Deux lectures, deux impressions

Je viens de terminer deux petits livres.

Les Chevaliers du Subjonctif d'Erik Orsenna et Histoire d'une Mouette et du Chat qui lui apprit à voler de Luis Sepúlveda.

Comme j'avais bien apprécié La Grammaire est une chanson douce d'Orsenna, c'est avec beaucoup de joie que j'entrepris la lecture des Chevaliers. J'ai cependant été fort déçu. J'ai trouvé l'histoire mal ficelée et je ne sais pas du tout où voulait en venir l'auteur. Il y a cependant plusieurs jolies phrases qui se retrouveront sur Au fil de mes lectures au courant de la semaine.

Quant au Sepúlveda, chapeau ! Ce conte, car c'est véritablement un conte, est d'une construction impeccable. On tombe en amour avec les «personnages » (des chats, des mouettes, un poète...) mais surtout, on apprécie le message sur la différence : « Il est très facile d'accepter et d'aimer ceux qui nous ressemblent, mais quelqu'un de différent c'est très difficile, et tu nous as aidés à y arriver. » (p.88) Un excellent livre sur la communication, la coopération et l'importance de respecter ses engagements.

lundi 27 décembre 2004

Einstein

Je prends parfois le temps de consulter l'origine des visiteurs de mes différents sites. Ici, par exemple, on signale ma page sur les citations d'Einstein. Dans ce message, l'auteur juge douteuses certaines des citations et, pour appuyer ce jugement, il cite un passage en anglais. Or, le livre d'où sont tirées les citations est une traduction de l'allemand. Il eût été pour le moins plus rigoureux de citer le « vrai » passage en allemand.

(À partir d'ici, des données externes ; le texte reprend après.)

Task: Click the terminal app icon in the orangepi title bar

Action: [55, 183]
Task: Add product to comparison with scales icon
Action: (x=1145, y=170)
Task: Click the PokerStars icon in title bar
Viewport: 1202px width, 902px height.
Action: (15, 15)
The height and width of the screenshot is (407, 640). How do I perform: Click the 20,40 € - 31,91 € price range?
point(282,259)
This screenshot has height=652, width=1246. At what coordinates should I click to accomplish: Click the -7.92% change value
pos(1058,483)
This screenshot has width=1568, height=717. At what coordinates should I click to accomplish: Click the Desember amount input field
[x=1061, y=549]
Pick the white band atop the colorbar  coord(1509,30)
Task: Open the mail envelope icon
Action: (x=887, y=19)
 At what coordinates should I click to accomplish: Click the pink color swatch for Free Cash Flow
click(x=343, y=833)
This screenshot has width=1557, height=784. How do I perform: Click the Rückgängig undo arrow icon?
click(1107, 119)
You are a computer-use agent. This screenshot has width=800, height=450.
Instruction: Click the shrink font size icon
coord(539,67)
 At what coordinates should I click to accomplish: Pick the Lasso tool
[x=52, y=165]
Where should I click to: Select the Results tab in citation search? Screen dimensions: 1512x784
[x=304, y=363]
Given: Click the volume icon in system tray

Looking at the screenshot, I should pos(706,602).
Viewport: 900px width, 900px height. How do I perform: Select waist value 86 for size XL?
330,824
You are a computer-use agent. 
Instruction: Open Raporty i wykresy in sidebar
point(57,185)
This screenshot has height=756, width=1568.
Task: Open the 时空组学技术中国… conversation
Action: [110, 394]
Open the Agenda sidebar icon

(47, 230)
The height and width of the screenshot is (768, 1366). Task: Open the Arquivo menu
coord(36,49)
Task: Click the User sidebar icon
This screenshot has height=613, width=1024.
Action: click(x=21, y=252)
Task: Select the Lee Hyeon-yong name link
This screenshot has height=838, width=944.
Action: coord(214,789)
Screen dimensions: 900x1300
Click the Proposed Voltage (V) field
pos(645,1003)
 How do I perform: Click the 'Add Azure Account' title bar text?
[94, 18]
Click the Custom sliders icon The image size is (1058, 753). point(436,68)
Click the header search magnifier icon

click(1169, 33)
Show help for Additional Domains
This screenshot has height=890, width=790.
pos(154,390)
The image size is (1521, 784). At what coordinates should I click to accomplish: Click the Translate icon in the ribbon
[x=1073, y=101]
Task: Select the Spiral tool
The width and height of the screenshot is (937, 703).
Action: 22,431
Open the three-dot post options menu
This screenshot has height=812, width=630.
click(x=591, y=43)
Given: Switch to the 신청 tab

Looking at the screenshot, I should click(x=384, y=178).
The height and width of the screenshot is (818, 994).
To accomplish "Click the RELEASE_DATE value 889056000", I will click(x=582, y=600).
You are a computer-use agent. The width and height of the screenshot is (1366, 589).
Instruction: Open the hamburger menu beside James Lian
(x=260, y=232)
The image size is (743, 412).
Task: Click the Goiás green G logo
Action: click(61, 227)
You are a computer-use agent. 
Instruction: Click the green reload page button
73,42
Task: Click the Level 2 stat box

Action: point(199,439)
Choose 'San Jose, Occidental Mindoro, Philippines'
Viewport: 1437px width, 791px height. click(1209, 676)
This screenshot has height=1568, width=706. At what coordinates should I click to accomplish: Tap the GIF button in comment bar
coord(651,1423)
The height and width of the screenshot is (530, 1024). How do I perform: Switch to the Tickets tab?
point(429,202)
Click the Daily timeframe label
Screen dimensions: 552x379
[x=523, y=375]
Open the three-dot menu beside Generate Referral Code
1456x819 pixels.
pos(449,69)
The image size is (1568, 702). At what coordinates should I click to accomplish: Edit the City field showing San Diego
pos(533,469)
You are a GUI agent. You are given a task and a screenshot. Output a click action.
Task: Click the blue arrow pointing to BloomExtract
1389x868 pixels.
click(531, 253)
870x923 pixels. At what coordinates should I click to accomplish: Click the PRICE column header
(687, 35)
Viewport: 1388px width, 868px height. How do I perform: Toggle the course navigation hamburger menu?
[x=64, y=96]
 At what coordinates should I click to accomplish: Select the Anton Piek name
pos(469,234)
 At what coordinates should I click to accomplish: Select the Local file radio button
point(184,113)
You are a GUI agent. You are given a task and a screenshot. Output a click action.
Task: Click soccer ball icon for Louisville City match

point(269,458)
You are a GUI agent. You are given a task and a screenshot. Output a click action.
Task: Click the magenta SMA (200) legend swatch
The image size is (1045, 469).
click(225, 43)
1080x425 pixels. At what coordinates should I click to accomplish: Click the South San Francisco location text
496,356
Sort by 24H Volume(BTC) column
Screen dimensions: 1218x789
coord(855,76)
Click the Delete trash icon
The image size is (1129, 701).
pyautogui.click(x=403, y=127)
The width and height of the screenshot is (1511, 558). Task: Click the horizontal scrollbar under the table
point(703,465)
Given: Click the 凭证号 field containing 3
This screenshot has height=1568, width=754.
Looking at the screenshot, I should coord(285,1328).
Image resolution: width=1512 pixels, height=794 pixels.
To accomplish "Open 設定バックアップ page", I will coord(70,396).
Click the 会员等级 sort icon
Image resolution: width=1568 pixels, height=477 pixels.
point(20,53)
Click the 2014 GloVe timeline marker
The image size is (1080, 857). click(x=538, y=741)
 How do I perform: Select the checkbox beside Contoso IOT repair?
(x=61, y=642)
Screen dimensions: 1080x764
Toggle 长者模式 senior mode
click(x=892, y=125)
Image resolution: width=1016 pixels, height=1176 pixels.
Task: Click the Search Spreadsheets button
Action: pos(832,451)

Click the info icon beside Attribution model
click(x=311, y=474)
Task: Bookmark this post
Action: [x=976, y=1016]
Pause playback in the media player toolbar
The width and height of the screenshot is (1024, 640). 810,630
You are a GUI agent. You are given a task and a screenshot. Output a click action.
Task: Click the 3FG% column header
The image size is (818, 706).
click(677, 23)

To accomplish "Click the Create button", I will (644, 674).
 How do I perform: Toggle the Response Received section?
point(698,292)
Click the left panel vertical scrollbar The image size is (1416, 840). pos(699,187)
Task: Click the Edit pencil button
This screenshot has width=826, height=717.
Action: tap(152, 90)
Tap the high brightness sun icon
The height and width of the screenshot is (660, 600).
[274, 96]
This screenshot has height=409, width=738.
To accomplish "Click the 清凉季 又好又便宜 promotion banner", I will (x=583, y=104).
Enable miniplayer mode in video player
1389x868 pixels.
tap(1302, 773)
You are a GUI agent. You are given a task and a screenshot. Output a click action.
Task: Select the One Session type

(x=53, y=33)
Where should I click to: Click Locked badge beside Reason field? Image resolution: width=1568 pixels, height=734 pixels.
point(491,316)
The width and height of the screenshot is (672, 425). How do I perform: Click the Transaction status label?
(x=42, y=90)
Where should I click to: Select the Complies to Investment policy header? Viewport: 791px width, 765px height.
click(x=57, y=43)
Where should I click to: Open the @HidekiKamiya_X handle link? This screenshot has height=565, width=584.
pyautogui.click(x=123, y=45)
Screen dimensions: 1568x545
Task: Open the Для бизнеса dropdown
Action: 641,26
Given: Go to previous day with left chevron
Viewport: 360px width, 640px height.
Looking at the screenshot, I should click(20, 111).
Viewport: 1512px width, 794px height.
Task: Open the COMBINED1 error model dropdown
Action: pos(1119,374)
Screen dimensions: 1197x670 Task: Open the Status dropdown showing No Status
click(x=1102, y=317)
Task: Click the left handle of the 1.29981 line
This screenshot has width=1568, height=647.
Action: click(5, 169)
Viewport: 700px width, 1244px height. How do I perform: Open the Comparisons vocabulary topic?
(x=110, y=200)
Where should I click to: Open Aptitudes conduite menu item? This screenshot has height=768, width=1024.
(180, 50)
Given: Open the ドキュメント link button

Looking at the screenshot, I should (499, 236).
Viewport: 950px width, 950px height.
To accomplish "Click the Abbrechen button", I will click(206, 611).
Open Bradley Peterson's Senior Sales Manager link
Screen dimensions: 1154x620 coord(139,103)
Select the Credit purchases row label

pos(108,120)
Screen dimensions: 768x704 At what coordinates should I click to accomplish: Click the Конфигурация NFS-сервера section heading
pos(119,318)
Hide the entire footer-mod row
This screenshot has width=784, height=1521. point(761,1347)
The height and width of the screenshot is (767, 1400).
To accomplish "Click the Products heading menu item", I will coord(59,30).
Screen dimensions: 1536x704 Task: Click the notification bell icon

Ce qui est intéressant dans ce message d'une liste dont le thème est le créationnisme, c'est qu'on semble vouloir faire dire à Einstein qu'il croyait en Dieu. Ce qui, à mon avis, est tout à fait faux. Einstein avait un profond sentiment religieux. Religieux en ce sens qu'il considérait la création, la nature comme une vaste mécanique compréhensive mais dont cette compréhension, d'une très grande beauté, est susceptible de nous transporter au-delà de soi-même.

Quand Einstein parle de Dieu ne jouant pas aux dés avec le monde, il signale tout simplement qu'il est profondément déterministe. En fait, je pense qu'il fut le dernier physicien déterministe. Au 19e siècle, on croyait que si on pouvait obtenir avec précision toutes les variables de l'univers, on pourrait déterminer son futur et son passé. La mécanique quantique a démoli cette idée. Mais Einstein, têtu, n'a jamais voulu démordre de cette conception de l'univers.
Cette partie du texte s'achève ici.